Yep, I am writing this from my brand new iPad. Well, brand new in that I’ve had it a couple days. Enough time to get familiar with it, hold it, use it, learn it, cuddle it. I’ve done everything I can to put the iPad through its paces the last few days, and I’m here to bring you my full review. Note, I have been accused many times of being an Apple “fanboy” and, while I don’t deny that, I have tried my best to come at this review as objectively as possible.
The first thing you notice about the iPad is how responsive it is. It’s incredibly fast, and it’s the most responsive touch screen I’ve ever used. Rarely do I register bad touches or find that it didn’t pick up my finger. Everything you do on the device feels fast, from switching between applications to launching websites to even the simple act of switching between pages on the home screen.

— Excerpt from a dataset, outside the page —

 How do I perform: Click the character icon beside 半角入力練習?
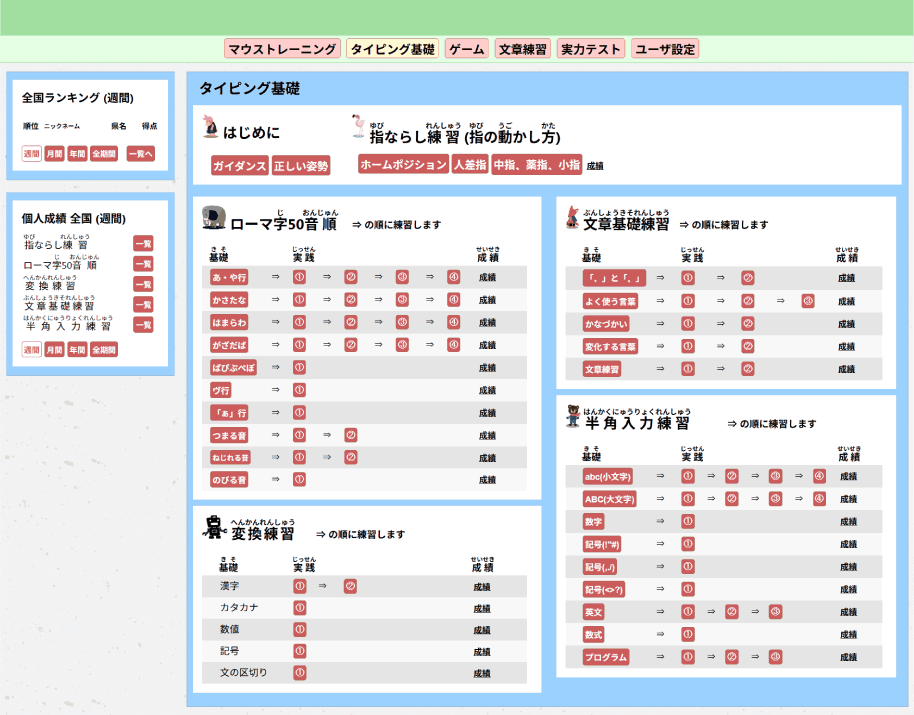click(572, 416)
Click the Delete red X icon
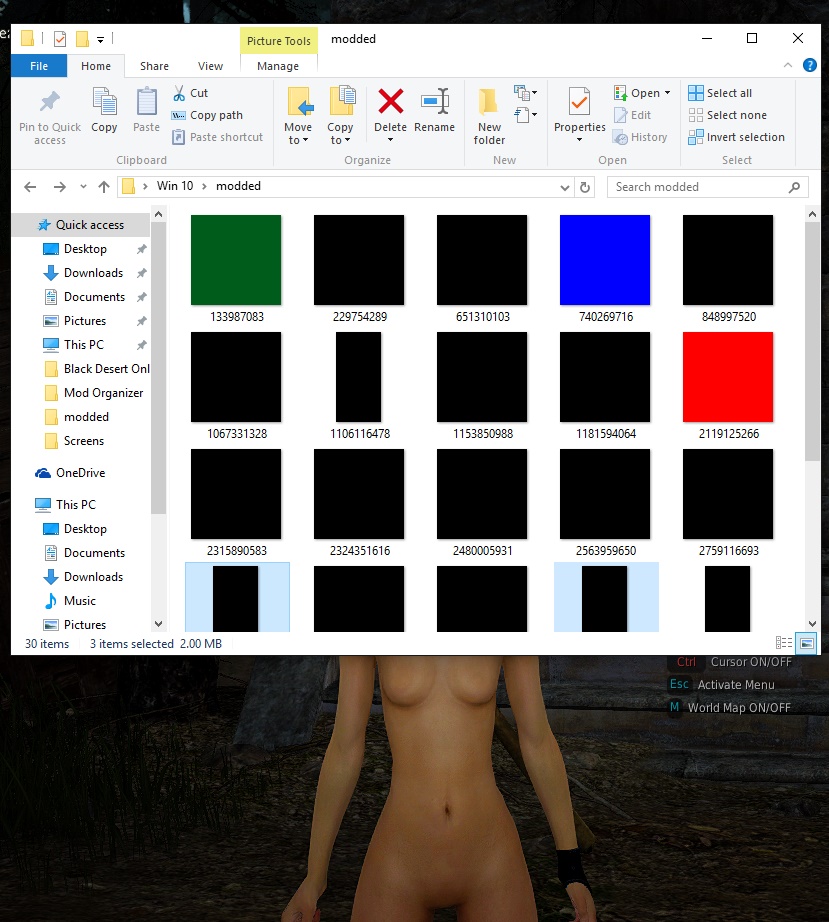 pos(390,102)
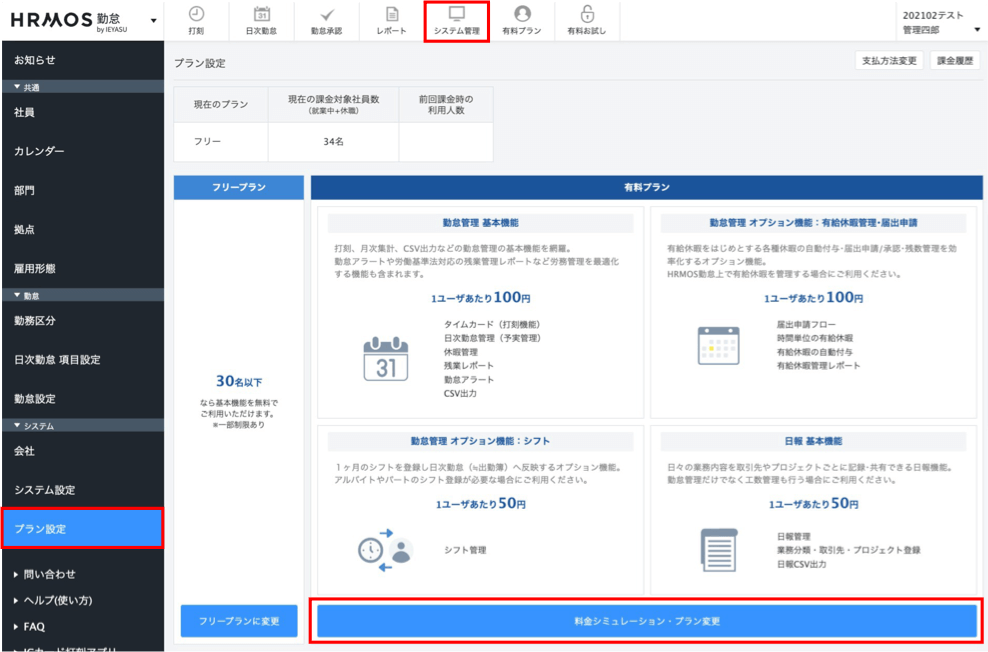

Typing on it is also surprisingly effective — when held in the portrait (vertical) orientation, my hands are large enough that I am able to use just my thumbs as I would on my iPhone. When used in the landscape (horizontal) orientation, the keyboard is about the same size as the keyboard on a netbook and I am able to type almost as fast as I would on a tactile keyboard — and this is just after a few days. I’m sure with a few months practice I’ll be able to type at a really decent pace.
The built-in applications that come with the iPad are all vast improvements to their iPhone counterparts. The calendar application seems especially more robust. The Safari Web browser is significantly improved to function more like a desktop browser than the iPhone version. Probably my favorite application out of the built-in ones is the Photo app.
As a photography enthusiast, it’s great to be able to have my entire digital photo library on hand, and able to be displayed and viewed whenever I want on a high resolution screen. The best thing about the photos app though is its interface and the gestures within it; The first time you begin pinching and swiping to navigate the photos is the first time you feel like you are holding the future in your hands.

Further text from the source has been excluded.